Uyt Liefde hebt ghy u getrouwelick gequeten,
En de Historie Neronis uytgemeten,
Zijne aenvanck, uytganck, en wat hy heeft verwurven
Uoor en naer zijn doot, mede hebt ghy niet vergeten
Zijn wrede Tyranni, en hoe hy was gebeten
Op Gods Kercke, die hy heel en al heeft bedurven,
Zijn moeder, wijff vermoort, en hoe hy is gesturven.
| |
Catwijck opten Rijn.
Liefde moet blycken by u, ghy Constige Coren// aren,
Tot wien Rethorica, leent haer ionstige, ooren// garen,
Overmidts ghy afbeelt met dees negen personen
Herodem, Neronem, die als vonstigen doren// haren
Moetwil bedreven (erger oft afgonstige Moren// waren)
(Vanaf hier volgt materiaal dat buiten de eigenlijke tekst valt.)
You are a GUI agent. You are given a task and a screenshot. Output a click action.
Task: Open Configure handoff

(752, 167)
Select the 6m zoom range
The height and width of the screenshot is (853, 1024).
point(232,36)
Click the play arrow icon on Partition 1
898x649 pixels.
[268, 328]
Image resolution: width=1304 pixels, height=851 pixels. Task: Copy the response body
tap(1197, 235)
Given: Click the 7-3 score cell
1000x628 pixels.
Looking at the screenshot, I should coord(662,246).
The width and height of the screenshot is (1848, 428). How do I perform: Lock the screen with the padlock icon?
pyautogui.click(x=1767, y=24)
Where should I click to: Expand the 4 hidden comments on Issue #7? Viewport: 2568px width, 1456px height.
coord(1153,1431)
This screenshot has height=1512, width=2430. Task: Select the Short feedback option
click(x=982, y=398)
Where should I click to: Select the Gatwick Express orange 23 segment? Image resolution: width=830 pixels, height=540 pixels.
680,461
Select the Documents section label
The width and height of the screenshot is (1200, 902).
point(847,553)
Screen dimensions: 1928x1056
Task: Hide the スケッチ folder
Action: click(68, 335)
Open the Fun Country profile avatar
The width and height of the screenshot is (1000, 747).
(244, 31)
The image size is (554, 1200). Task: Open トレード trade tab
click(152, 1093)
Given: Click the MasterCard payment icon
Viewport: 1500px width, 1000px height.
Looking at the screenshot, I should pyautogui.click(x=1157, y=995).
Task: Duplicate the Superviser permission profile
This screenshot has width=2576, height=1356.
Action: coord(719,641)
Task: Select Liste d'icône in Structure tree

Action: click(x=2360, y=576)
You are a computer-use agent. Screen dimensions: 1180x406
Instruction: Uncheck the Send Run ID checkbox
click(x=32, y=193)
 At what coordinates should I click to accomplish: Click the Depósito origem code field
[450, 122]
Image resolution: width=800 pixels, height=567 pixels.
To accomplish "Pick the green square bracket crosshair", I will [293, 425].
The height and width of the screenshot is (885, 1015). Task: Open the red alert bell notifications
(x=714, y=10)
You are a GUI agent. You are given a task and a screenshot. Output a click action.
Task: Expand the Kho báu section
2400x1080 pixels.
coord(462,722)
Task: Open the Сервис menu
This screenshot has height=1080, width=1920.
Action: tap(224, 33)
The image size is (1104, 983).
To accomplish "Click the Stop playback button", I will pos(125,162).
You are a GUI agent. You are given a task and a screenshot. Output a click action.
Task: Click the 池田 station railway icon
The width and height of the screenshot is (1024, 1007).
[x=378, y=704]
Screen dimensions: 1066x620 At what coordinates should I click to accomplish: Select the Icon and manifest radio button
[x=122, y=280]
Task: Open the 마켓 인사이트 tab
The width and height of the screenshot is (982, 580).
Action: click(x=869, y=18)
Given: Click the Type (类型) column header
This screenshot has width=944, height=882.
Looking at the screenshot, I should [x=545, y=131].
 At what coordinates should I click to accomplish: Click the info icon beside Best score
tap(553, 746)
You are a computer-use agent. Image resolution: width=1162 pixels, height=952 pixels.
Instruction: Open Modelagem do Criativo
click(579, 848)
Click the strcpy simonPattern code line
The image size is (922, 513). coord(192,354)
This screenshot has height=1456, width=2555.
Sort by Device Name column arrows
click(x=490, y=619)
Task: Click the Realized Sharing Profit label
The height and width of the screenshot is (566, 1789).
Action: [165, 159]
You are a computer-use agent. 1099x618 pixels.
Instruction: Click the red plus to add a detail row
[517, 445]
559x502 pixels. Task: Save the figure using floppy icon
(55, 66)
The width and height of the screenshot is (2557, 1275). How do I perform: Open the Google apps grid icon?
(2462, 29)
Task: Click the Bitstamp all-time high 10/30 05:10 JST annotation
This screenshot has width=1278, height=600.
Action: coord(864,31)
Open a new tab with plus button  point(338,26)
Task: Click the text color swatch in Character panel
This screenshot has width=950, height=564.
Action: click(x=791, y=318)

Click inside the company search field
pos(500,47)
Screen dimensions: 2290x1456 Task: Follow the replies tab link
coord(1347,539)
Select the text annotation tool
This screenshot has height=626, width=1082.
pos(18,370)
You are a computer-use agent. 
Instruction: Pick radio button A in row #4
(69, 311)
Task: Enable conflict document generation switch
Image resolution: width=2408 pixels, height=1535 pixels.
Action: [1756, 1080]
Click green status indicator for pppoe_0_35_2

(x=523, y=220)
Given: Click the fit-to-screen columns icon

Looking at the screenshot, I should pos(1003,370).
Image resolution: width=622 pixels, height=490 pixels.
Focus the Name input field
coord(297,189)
Over t Uolck Gods, gelijck ghy recht hebt gaen verthonen
En hoemen Tyrannij, meest haer meester ziet lonen.
| |
Haerlem d'Oude Camer.Dat Trou sal, en moet blycken, dat blijct wel aendachtich
Aen u Constlustlieve Medebroeders eendrachtich:
Want ghy t'leven der Tyrannen soo figureert,
Als of wy al t' zelve hadden gezien warachtich,
Uan den Keyser Caligula, en Nero machtich
En Domitianus, die met lust, en begeert
Over het volck Gods, hebben getyranniseert.
| |
[pagina 103]
| |
Haghe.De lustige Corenblom, Met genuchten bloeyende
In t'Sgravenhaechse Palleys, daer Pallas is voeyende
Ueel geleerde Oratoren, en oock Poëten,
Heeft bewesen wat quaet uyt een Tyran is vloeyende,
Als wat in Keyser Maximianus was groeyende,
En Galerius Maximus also geheten,
Wiens boosdaden ghy, Broeders, niet en hebt vergeten.
| |
Leyden Vlaemsche Camer.
d'Orangische Lelie, lustich om aenschouen,
Meer ende meer groeyende in t'Hof van Nassouwen,
En als een Ceder in Libano hooch verheven// is
Heeft ons niet min leerlick, als Constich gaen ontfouwen
Der Tyrannen leven, wat sy hebben behouwen
Int eynde, en wat fame van haer hier gebleven// is
t'Welck van twaelf Tyrannen, by u seer clouck beschreven// is.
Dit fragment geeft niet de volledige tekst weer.